▶
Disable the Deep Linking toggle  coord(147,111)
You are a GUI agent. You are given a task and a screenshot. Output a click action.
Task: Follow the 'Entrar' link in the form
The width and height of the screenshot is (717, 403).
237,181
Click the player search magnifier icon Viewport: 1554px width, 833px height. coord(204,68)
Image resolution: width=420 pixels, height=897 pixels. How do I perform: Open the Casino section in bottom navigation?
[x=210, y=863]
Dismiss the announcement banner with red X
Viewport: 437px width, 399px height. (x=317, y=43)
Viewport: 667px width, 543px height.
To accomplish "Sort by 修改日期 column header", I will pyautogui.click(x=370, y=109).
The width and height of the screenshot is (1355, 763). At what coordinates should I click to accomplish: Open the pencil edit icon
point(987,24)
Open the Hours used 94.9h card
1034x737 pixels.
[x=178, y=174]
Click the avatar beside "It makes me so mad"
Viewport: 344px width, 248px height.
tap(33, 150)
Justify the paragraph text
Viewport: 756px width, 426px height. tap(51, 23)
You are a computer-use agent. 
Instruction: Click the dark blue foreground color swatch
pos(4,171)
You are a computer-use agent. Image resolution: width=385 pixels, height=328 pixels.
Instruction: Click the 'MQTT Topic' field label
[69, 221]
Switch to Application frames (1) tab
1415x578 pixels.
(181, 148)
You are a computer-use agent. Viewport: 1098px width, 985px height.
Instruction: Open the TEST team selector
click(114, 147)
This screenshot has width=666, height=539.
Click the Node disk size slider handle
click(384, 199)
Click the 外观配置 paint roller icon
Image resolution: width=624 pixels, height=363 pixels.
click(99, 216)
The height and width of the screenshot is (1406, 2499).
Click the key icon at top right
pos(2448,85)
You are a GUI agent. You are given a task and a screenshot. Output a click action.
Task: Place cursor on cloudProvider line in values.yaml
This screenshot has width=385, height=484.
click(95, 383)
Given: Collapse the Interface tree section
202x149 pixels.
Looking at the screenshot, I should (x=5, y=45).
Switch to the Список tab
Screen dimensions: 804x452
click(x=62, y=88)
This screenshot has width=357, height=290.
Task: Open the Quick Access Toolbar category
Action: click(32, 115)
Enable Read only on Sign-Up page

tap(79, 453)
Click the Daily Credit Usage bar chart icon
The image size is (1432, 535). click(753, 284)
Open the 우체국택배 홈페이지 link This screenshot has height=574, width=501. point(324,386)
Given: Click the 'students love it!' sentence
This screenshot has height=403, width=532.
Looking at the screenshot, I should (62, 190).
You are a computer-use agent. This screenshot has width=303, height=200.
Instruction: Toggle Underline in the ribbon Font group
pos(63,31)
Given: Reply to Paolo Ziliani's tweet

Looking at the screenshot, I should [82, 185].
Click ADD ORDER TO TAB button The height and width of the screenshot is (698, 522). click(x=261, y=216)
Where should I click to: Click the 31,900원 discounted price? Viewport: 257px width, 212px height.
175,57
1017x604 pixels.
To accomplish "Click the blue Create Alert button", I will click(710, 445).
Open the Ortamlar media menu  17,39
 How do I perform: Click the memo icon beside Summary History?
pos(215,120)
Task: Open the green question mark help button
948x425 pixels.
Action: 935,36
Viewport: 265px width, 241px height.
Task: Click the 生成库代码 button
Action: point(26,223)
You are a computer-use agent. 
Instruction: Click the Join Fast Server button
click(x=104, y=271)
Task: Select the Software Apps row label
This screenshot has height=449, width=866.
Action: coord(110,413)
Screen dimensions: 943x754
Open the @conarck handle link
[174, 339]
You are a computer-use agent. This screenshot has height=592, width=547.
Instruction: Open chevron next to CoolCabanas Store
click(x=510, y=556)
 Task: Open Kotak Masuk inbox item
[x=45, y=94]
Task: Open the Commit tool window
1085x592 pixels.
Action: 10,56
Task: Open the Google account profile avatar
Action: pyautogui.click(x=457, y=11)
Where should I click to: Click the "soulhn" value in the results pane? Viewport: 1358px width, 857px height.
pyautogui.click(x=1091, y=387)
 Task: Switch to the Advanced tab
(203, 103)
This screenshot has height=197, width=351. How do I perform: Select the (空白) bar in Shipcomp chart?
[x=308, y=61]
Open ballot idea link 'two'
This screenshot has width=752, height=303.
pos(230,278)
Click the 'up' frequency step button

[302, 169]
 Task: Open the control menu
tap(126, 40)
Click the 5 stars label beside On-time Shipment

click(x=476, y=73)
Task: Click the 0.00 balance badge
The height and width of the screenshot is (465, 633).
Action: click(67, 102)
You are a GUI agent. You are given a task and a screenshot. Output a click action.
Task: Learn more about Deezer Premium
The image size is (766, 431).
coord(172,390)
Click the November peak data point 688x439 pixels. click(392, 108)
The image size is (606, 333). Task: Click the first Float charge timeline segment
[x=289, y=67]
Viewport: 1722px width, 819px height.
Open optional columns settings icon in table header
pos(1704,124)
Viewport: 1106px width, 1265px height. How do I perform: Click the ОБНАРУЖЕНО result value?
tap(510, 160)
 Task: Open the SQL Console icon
◀
Work out how many lines of the material contain the word "will" and answer with that number only.

Solution for this task: 2